Every set of coordinates stored inside SDE.ST_GEOMETRY is stored as a compressed array of 8-byte long integers. The IEEE floating-point to integer conversion is performed by subtracting the coordinate reference X_OFFSET (or Y_OFFSET, or Z_OFFSET, or M_OFFSET) and multiplying by the XYUNITS (or Z_SCALE or M_SCALE). The process is reversed when querying for coordinate values (divide by scale, add offset). The difference between the original value and the stored representation will not exceed half the multiplicative inverse of the scale factor.
The slight difference you are seeing may have been introduced in IEEE floating point representation, when a mantissa which is not evenly divisible by two causes rounding at the fringe of the least significant bits, or it could be due to choosing a coordinate reference scale which is not a power of 10.

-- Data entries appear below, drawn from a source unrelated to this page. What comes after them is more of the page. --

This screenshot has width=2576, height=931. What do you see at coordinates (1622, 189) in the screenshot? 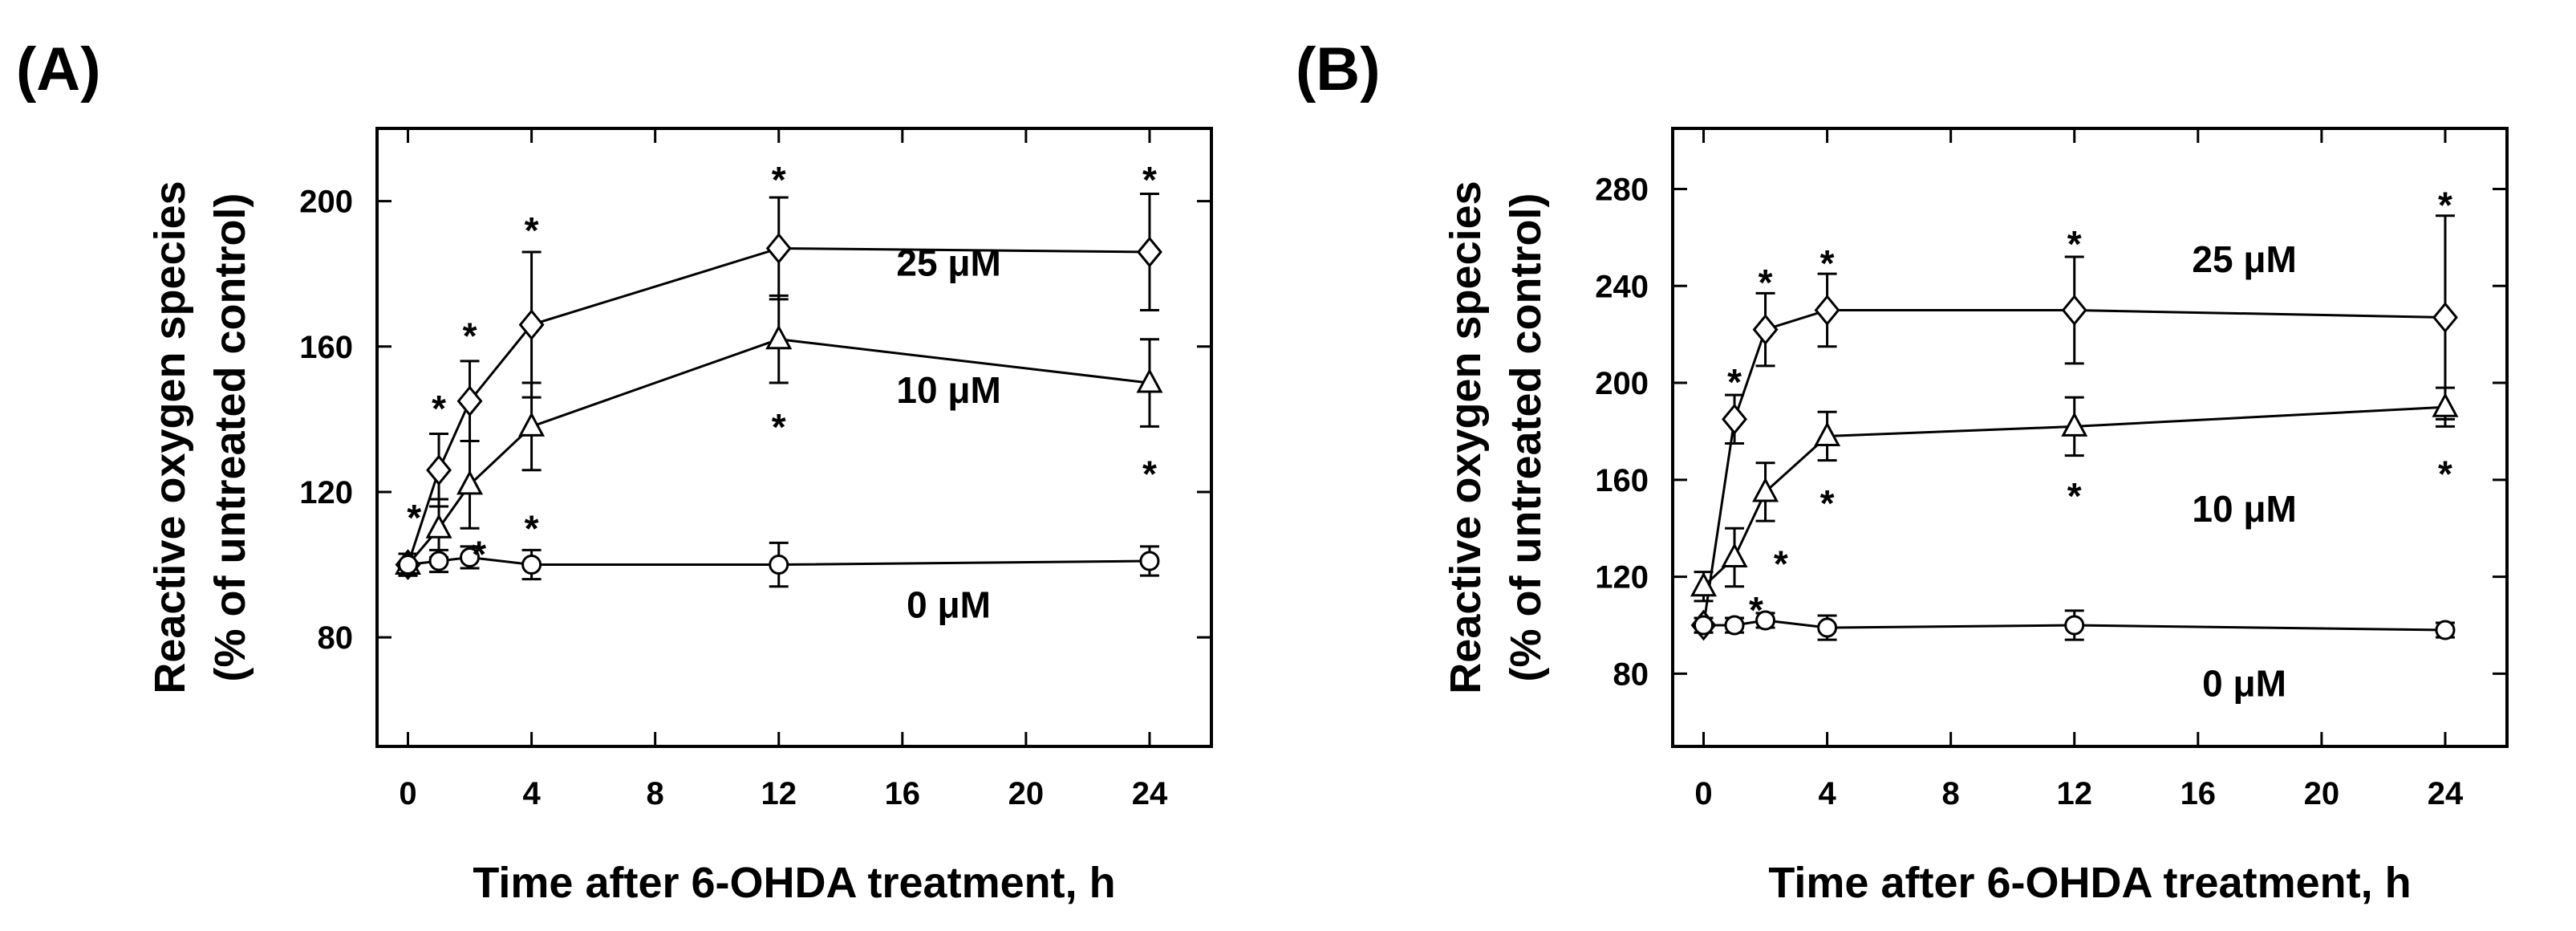
I see `y-tick-label: 280` at bounding box center [1622, 189].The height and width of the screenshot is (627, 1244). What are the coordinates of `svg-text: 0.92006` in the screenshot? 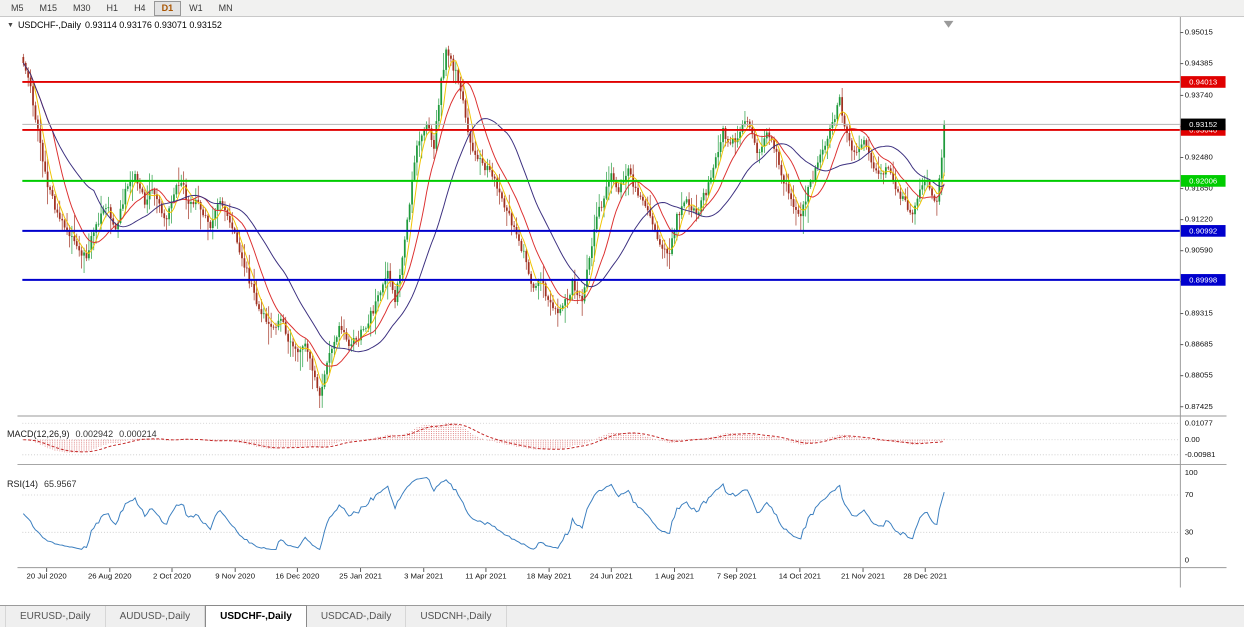 It's located at (1203, 180).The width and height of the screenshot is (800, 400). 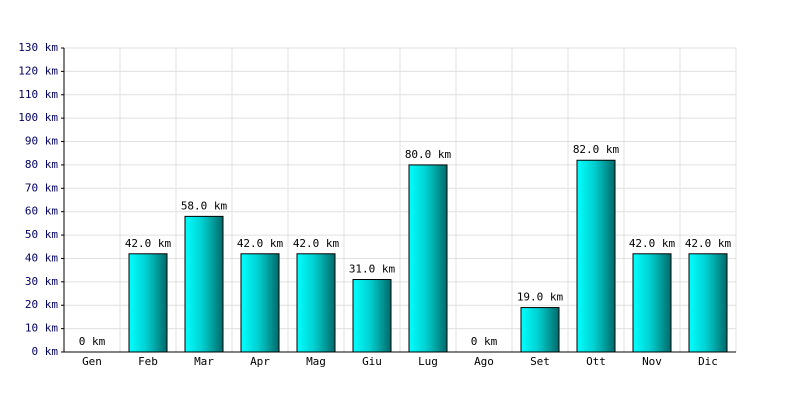 I want to click on y-tick-label: 50 km, so click(x=42, y=234).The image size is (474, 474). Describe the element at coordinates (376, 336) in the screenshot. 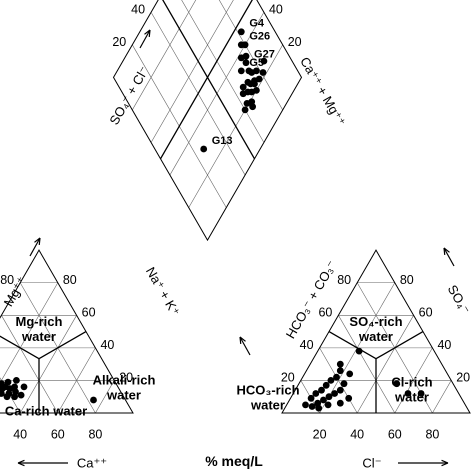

In my ArcGIS 10.2.2 instance, the 4326 SRID XYUNITS is one billion (10^9), and following your procedure shows the same precision out as in:
SQL> SELECT srid,x_offset,y_offset,xyunits FROM sde.st_spatial_references WHERE srid = 4326;
SRID X_OFFSET Y_OFFSET XYUNITS
---------- ---------- ---------- ----------
4326 -400 -400 1000000000
SQL> create table foo(objectid number(38), shape SDE.st_geometry);
SQL> insert into foo values (1, SDE.ST_GEOMETRY('point(1.2345 1.2345)', 4326));
1 row created.
SQL> select SDE.ST_X(SHAPE),SDE.ST_Y(SHAPE) from foo;
If you are capturing the coordinate values in a 'C', Java, or Python API, the slight difference in formatting (which is no more than 3.4 nanometers at the equator) may be an artifact of your choice in formatting (I use
log10(scale_factor) digits to the right of the decimal when the log10 is integral, and
log10(scale_factor) + 2 when it isn't).